_EXERCISE DESCRIPTION_
Please give again, word for word, the lines that lie between the start of the listing below and the line with "cello (1297, 353)", both included.

Start of SUPPLIED INFORMATION

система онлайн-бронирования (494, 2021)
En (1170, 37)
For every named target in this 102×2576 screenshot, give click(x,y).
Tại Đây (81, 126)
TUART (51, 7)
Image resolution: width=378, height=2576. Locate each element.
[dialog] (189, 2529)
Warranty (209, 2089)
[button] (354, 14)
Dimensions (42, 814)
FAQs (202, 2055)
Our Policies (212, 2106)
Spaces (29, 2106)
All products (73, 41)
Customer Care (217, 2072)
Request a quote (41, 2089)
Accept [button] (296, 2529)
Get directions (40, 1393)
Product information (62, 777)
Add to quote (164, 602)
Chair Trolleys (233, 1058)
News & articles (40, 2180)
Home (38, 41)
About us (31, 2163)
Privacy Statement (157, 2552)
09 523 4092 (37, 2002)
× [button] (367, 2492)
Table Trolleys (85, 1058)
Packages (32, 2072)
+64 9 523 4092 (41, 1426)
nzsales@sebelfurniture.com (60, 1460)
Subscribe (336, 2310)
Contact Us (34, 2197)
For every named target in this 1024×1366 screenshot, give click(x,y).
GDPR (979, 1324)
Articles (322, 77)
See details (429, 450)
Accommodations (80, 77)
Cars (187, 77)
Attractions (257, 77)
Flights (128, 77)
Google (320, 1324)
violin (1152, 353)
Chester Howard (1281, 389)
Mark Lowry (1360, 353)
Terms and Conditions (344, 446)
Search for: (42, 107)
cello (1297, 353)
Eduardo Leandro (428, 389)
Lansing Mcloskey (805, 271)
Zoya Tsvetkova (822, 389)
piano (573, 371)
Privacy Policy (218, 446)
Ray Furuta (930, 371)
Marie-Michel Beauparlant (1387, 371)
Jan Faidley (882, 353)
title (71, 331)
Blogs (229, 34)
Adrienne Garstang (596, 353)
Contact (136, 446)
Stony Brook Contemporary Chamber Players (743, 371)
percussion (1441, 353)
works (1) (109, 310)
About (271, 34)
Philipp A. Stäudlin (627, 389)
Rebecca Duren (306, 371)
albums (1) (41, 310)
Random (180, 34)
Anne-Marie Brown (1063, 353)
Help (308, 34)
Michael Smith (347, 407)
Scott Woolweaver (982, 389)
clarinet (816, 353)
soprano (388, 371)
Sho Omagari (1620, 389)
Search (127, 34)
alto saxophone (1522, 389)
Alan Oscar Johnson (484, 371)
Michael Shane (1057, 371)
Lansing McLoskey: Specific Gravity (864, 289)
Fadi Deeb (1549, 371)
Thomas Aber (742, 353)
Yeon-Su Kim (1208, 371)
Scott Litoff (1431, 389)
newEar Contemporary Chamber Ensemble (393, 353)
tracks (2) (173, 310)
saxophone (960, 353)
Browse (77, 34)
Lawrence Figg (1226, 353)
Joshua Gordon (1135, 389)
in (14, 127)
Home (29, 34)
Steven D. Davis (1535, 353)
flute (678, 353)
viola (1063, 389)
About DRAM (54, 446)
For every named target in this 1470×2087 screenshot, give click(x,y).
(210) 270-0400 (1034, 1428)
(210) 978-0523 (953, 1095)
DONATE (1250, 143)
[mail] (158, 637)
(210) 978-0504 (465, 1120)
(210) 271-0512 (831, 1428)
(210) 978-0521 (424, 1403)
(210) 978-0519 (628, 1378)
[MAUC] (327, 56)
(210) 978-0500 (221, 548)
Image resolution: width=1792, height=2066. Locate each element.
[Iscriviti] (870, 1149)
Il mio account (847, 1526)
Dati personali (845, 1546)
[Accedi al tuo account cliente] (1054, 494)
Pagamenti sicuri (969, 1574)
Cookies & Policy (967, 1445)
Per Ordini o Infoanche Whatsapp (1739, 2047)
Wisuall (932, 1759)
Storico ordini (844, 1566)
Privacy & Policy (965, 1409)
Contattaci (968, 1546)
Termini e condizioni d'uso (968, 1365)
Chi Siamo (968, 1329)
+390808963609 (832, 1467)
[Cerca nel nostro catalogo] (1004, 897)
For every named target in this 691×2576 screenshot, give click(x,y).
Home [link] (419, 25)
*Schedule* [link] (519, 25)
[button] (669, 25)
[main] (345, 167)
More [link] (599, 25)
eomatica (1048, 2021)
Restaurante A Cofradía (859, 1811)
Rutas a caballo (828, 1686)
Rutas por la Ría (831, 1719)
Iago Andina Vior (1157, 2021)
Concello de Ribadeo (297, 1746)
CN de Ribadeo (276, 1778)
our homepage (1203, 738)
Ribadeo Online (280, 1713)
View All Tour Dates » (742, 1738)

End of SUPPLIED INFORMATION

_THE ANSWER_
система онлайн-бронирования (494, 2021)
En (1170, 37)
For every named target in this 102×2576 screenshot, give click(x,y).
Tại Đây (81, 126)
TUART (51, 7)
Image resolution: width=378, height=2576. Locate each element.
[dialog] (189, 2529)
Warranty (209, 2089)
[button] (354, 14)
Dimensions (42, 814)
FAQs (202, 2055)
Our Policies (212, 2106)
Spaces (29, 2106)
All products (73, 41)
Customer Care (217, 2072)
Request a quote (41, 2089)
Accept [button] (296, 2529)
Get directions (40, 1393)
Product information (62, 777)
Add to quote (164, 602)
Chair Trolleys (233, 1058)
News & articles (40, 2180)
Home (38, 41)
About us (31, 2163)
Privacy Statement (157, 2552)
09 523 4092 (37, 2002)
× [button] (367, 2492)
Table Trolleys (85, 1058)
Packages (32, 2072)
+64 9 523 4092 (41, 1426)
nzsales@sebelfurniture.com (60, 1460)
Subscribe (336, 2310)
Contact Us (34, 2197)
For every named target in this 1024×1366 screenshot, give click(x,y).
GDPR (979, 1324)
Articles (322, 77)
See details (429, 450)
Accommodations (80, 77)
Cars (187, 77)
Attractions (257, 77)
Flights (128, 77)
Google (320, 1324)
violin (1152, 353)
Chester Howard (1281, 389)
Mark Lowry (1360, 353)
Terms and Conditions (344, 446)
Search for: (42, 107)
cello (1297, 353)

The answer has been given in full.